The idea that robots are coming to take our jobs has been a staple of the modern media landscape for decades. From books to movies, video games, and more, anxieties about artificial intelligence and the automation of American industry have been at the forefront of the country's collective consciousness. Now, robotic automation is here—and the reality is much more positive than most of these works of fiction envisioned.
Robotic process automation technology sits at the heart of this transition. Rather than taking jobs away from the population, the virtual "robots" this technology provides are making the jobs people hold more enjoyable, less mundane, and more open for innovation. This means workers can pay more attention to optimizing business processes rather than the drudgery of clicking the same set of forms over and over again.
What Is Robotic Process Automation?
Robotic Process Automation, commonly referred to as RPA, is an emerging technology that makes the automation of digital tasks accessible to workers across industries. RPA software is built to automate repetitive tasks for users. While this may sound like a traditional macro or script, it differs in two significant ways.
1. The first difference—and the one that makes it so enticing to users—is that RPA software doesn't just automate tasks, it also makes the coding of the bot much easier to accomplish. The idea of “low code” or “no code” has been around for a while, but essentially it is a democratization of teaching a computer how to do something, which used to only be in the hands of skilled developers rather than in the hands of skilled practitioners of the actual process. The software's visual programming language learns the steps in the process by watching the user perform the task once, then builds out the appropriate code to complete that task over time.
2. The other feature that sets RPA apart from previous automation solutions is its interoperability. Similar automation tools have been available in specific programs (like Microsoft Excel, for example), but those are limited to that program. With RPA technology, users can create automations that operate freely across their digital ecosystems. Possible use cases for these bots include tracking invoices and payments, processing payroll, onboarding employees, completing forms, running enrollments, managing schedules, and more.
An example of robotic process automation would be an administrator using an RPA bot to keep track of RSVPs to an event. The administrator could teach the software bots to do all of the following without having to write a single line of code:
1. Watch an inbox for emails containing an RSVP attachment.
2. Read the email and attachment to extract the relevant data (e.g., email address, names, number of guests, and dietary restrictions).
3. Open the file used to track event planning.
4. Update the file to reflect the RSVP information.
Equipping just one employee with a solution of this nature could improve efficiency and help streamline processes considerably. Think about the number of hours human workers spend on tasks like the above and the benefits of redirecting that time and effort toward other tasks at scale! That being said, this type of automation technology does come with a few crucial considerations.
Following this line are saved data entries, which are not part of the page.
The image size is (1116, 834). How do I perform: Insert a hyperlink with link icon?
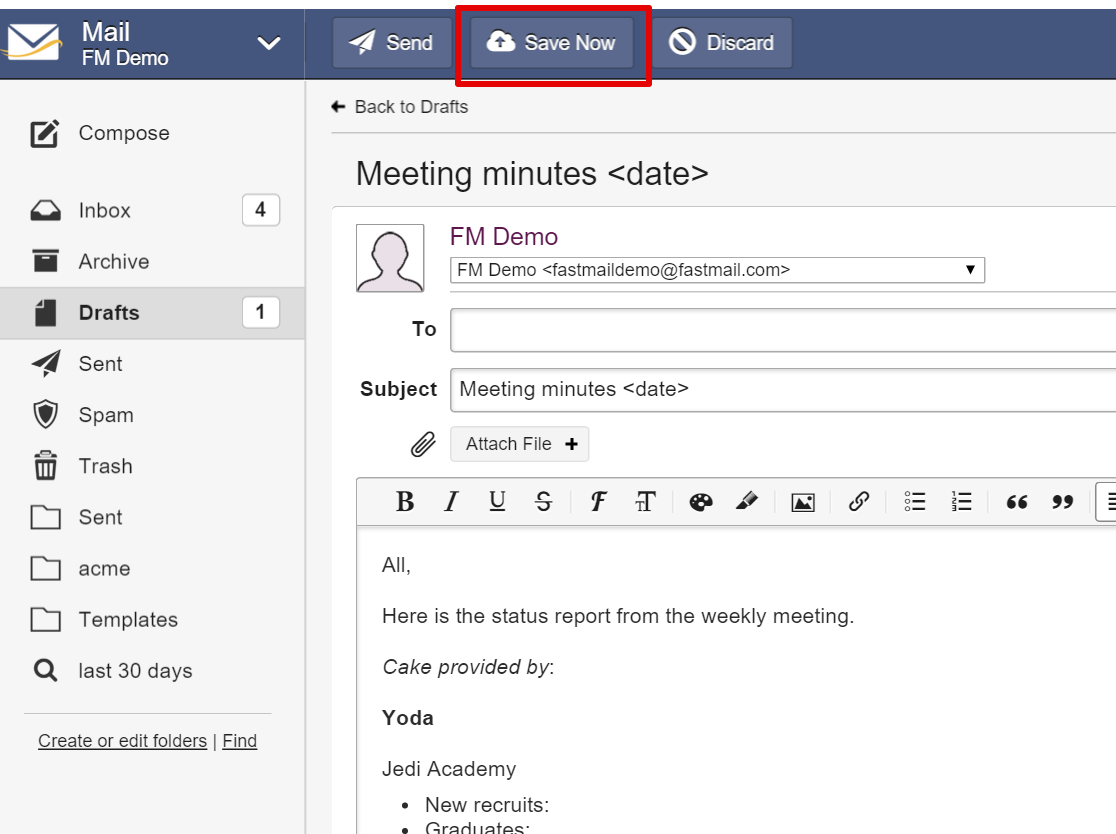click(859, 502)
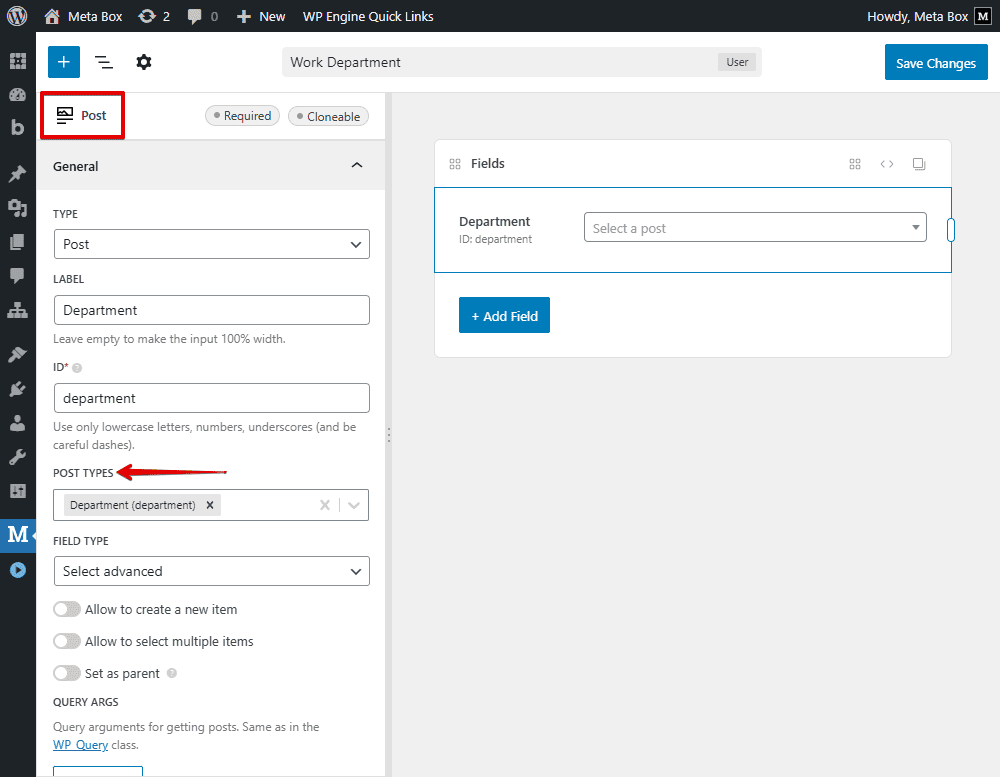Image resolution: width=1000 pixels, height=777 pixels.
Task: Open WP Engine Quick Links menu
Action: coord(368,16)
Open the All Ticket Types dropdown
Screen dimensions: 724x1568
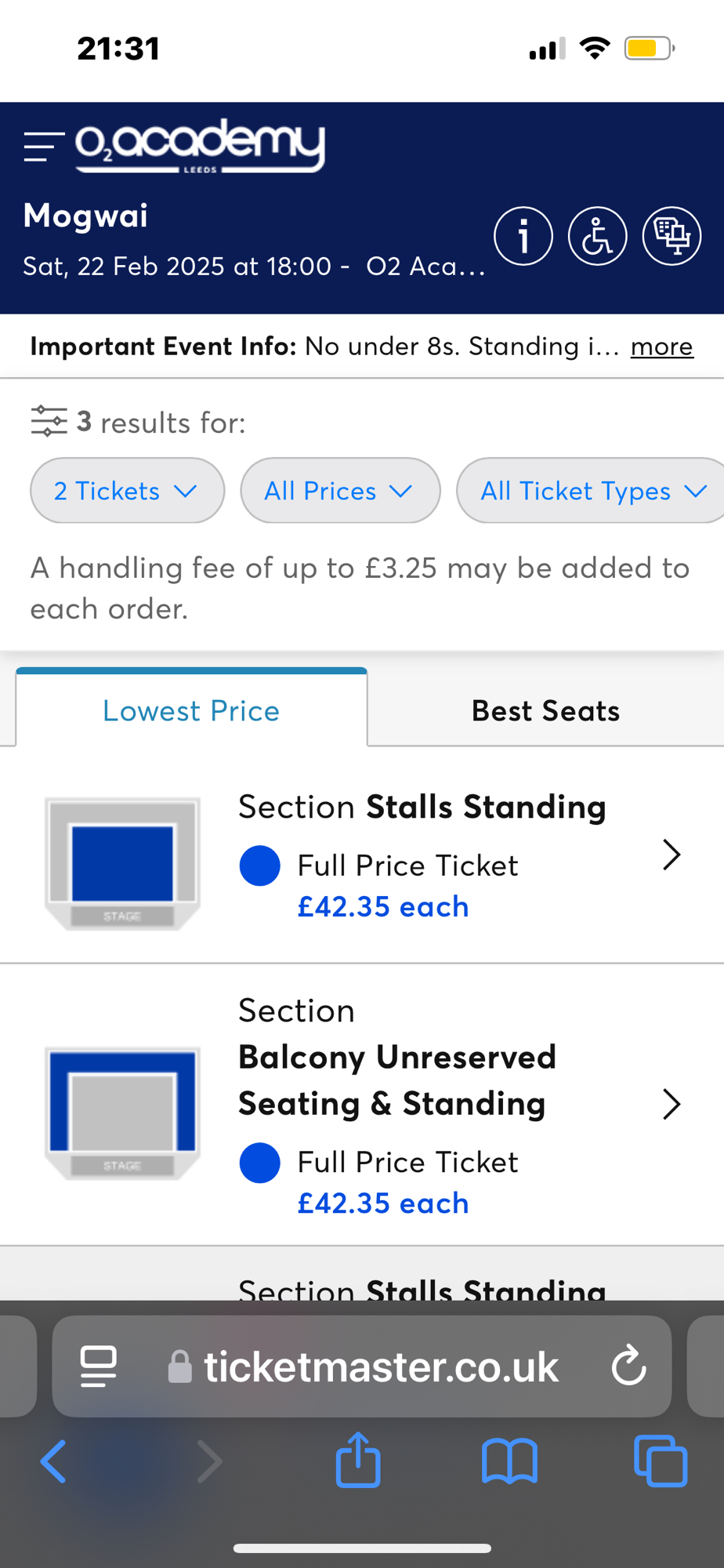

Every solution comes with possible complications, and RPA is no exception. One potentially dangerous complication of these bots is their need for diverse, varied access across digital ecosystems. This means that credentials of all form factors, including digital certificates, need to be readily at hand for the RPA processes to do their job.
Furthermore, RPAs can automate tasks that utilize multiple applications, accounts, and devices, and even cross-functional workflows. They must authenticate many times within a single RPA session, which means users may need to share credentials with these bots. This can open a gap in security when not handled correctly. It's integral that companies who adopt this technology develop procedures around secret management, the dangers of hardcoded credentials, and the need for vaulted credentials.
What RPA Means for Employees and Businesses
Employees need not worry about RPA's move into our offices worldwide. While these virtual bots may take some work off of employees' plates, they are unlikely to replace any given employee. Bots work best for repetitive, straightforward tasks that don't need much interpretation.
The most likely change for workers whose companies adopt RPA is a shift in job responsibilities. Those individuals who were previously performing data entry will be spending time focusing on other initiatives such as monitoring the bots' progress and developing a keen eye for errors in their processes.
These individuals will essentially be training as IT professionals. Think of it as the digital transformation of everything, including employees who weren’t usually considered information specialists.
Considering the current labor shortage in the United States, it's likely that RPA utilization will become increasingly common in enterprise environments. The benefits of RPA could help businesses struggling with understaffing and other workflow issues. Companies are wising up to the fact that adopting these processes can help them increase productivity, improve accuracy, and boost employee morale in one fell swoop.